(Collected data entries)
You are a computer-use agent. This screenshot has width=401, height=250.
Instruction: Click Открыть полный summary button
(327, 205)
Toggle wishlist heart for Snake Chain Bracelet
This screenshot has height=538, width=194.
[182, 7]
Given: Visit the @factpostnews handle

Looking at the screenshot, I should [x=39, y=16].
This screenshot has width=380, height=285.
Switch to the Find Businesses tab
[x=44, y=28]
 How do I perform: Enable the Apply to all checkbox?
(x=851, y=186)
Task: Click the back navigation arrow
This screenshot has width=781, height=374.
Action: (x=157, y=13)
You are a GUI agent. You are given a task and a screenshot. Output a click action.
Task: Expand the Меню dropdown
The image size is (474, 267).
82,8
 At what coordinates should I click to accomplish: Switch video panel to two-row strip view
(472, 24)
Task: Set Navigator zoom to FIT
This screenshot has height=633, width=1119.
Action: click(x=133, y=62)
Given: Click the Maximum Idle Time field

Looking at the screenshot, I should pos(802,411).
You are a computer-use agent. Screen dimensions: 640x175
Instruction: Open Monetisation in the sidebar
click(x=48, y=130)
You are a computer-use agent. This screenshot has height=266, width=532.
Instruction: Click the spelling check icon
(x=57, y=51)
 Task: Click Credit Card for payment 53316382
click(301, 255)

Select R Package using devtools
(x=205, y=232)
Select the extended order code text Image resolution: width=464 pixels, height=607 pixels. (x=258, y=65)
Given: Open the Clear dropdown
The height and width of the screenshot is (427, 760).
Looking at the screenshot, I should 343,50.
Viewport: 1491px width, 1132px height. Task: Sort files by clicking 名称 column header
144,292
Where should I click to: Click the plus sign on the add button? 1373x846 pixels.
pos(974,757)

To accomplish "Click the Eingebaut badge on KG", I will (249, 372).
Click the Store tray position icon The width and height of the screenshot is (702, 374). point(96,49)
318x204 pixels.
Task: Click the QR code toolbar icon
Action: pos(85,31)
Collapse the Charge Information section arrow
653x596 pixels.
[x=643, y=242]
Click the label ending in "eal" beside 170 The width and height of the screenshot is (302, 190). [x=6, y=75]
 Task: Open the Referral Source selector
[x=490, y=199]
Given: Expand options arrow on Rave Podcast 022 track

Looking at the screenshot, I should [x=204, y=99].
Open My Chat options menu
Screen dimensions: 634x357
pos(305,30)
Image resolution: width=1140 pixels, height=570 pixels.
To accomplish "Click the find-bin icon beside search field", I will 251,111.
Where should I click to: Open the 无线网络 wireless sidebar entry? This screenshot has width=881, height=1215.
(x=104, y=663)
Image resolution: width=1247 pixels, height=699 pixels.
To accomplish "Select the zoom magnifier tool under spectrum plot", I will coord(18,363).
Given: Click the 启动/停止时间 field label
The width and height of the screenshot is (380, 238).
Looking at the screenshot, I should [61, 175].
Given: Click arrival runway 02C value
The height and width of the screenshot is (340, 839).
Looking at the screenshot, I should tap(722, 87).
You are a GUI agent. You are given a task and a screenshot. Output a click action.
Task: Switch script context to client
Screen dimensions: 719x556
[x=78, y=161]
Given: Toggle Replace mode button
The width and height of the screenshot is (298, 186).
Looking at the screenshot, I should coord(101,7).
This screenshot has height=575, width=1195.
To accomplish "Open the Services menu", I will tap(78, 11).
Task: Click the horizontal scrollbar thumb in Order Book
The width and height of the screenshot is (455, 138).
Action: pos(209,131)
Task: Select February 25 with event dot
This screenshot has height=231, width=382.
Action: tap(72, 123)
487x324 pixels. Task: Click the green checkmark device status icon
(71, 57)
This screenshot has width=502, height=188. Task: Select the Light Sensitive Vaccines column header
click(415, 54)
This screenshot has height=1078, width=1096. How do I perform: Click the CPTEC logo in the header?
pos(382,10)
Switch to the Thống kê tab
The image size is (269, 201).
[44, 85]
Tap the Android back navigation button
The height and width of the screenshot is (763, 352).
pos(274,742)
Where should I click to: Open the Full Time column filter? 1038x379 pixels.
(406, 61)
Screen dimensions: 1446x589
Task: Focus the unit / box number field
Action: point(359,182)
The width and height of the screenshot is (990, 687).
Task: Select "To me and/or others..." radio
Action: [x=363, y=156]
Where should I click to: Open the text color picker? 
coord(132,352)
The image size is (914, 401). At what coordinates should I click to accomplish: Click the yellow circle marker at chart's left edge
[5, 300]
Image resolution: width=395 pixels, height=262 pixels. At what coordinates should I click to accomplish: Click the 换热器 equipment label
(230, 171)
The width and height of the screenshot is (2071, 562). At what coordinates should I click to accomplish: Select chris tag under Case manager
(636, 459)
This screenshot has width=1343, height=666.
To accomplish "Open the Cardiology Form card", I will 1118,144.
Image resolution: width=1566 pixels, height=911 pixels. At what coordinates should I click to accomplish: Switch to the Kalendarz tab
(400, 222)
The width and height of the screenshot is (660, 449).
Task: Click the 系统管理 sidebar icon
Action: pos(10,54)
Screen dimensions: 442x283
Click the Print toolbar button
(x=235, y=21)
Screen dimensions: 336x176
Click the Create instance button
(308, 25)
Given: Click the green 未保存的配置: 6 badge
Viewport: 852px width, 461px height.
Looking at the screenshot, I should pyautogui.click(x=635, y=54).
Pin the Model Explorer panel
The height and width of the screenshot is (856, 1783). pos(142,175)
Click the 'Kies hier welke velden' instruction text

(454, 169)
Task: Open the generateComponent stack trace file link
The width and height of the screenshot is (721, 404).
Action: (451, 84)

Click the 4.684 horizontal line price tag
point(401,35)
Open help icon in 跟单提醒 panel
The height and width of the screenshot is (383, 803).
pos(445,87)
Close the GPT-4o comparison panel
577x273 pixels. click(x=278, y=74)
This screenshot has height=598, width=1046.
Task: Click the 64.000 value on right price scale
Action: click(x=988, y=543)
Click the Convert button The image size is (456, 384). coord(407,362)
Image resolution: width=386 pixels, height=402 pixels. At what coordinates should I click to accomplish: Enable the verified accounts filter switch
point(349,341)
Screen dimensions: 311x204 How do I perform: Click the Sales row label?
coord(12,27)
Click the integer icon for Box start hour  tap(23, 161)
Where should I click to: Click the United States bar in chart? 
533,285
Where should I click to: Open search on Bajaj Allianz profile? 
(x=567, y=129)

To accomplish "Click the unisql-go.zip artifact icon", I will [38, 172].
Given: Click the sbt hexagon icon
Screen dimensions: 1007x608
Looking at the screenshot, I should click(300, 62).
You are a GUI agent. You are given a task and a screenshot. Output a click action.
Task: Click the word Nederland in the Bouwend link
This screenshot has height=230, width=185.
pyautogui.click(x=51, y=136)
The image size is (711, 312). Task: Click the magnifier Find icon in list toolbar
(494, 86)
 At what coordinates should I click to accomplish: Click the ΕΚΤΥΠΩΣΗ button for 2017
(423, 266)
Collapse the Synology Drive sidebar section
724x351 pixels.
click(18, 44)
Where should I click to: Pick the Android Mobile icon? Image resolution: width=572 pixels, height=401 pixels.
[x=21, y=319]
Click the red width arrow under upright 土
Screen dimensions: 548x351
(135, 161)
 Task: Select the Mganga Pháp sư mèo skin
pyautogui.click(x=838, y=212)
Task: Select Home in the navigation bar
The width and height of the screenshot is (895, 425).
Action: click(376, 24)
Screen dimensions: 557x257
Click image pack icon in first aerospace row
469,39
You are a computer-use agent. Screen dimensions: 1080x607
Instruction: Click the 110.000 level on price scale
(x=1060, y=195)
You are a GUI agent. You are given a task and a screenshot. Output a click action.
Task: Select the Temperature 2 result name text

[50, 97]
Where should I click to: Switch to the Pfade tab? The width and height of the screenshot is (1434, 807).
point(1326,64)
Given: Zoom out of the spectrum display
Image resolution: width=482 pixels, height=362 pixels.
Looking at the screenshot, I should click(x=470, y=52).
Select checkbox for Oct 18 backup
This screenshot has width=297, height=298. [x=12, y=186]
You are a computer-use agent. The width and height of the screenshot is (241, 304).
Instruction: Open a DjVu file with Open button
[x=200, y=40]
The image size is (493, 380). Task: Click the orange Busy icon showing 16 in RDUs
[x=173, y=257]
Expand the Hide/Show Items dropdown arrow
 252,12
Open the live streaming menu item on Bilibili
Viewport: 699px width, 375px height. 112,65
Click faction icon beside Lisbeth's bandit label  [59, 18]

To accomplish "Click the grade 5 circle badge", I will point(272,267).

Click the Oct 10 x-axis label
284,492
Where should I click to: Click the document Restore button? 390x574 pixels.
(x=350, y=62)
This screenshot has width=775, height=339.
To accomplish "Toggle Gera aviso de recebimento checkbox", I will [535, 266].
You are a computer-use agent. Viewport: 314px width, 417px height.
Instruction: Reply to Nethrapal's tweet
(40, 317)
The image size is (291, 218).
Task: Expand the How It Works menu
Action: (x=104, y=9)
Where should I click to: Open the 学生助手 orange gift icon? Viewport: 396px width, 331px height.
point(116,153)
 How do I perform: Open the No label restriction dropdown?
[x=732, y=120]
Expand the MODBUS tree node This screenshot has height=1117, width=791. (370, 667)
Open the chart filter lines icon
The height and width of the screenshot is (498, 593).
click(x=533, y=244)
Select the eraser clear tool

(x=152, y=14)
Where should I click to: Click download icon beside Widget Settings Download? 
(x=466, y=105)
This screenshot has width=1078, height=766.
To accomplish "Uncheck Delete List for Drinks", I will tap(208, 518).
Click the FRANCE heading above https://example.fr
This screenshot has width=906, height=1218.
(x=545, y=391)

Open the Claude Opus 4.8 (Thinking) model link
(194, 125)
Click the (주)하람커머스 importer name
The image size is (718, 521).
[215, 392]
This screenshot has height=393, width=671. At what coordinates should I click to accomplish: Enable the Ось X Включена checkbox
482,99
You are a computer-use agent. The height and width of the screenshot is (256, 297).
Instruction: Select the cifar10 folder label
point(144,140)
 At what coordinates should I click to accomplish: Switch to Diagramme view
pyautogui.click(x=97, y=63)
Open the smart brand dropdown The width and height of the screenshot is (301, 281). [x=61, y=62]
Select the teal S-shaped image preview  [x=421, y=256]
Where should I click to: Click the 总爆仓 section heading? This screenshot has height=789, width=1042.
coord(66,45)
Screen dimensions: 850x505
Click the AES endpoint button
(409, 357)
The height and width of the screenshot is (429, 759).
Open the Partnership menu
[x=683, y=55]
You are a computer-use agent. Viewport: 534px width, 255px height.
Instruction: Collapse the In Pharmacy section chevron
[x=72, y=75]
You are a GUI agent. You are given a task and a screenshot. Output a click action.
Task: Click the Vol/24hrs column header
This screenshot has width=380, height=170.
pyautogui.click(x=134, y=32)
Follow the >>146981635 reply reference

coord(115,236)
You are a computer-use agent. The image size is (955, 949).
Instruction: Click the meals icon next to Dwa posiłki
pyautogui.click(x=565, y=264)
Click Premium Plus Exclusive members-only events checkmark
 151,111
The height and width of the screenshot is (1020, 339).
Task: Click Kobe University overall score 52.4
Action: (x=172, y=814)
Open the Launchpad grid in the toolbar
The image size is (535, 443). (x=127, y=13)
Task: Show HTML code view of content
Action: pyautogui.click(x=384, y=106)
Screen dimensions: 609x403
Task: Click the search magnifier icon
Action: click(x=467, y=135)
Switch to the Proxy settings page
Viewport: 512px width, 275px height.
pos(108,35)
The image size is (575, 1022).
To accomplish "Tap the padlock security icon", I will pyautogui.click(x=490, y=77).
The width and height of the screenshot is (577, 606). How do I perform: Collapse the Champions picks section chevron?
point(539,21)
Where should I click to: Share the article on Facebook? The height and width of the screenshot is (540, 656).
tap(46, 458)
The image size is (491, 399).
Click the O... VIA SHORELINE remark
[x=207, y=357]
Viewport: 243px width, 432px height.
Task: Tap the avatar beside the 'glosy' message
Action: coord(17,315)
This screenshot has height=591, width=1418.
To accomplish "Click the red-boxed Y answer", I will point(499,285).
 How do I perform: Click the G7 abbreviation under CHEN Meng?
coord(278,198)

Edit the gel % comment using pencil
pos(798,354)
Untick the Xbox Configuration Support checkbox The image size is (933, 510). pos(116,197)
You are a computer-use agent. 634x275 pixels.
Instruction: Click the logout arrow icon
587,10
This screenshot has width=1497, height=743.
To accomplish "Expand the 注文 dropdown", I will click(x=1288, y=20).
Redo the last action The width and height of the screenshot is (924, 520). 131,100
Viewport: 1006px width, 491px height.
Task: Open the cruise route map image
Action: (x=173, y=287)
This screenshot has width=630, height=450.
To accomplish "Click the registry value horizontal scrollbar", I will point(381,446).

» Problem requirements
Up to and including the line with "has height=266, width=532.", please return the records exactly, beginning from their first line.

» Result
You are a computer-use agent. This screenshot has width=401, height=250.
Instruction: Click Открыть полный summary button
(327, 205)
Toggle wishlist heart for Snake Chain Bracelet
This screenshot has height=538, width=194.
[182, 7]
Given: Visit the @factpostnews handle

Looking at the screenshot, I should [x=39, y=16].
This screenshot has width=380, height=285.
Switch to the Find Businesses tab
[x=44, y=28]
 How do I perform: Enable the Apply to all checkbox?
(x=851, y=186)
Task: Click the back navigation arrow
This screenshot has width=781, height=374.
Action: (x=157, y=13)
You are a GUI agent. You are given a task and a screenshot. Output a click action.
Task: Expand the Меню dropdown
The image size is (474, 267).
82,8
 At what coordinates should I click to accomplish: Switch video panel to two-row strip view
(472, 24)
Task: Set Navigator zoom to FIT
This screenshot has height=633, width=1119.
Action: click(x=133, y=62)
Given: Click the Maximum Idle Time field

Looking at the screenshot, I should pos(802,411).
You are a computer-use agent. Screen dimensions: 640x175
Instruction: Open Monetisation in the sidebar
click(x=48, y=130)
You are a computer-use agent. This screenshot has height=266, width=532.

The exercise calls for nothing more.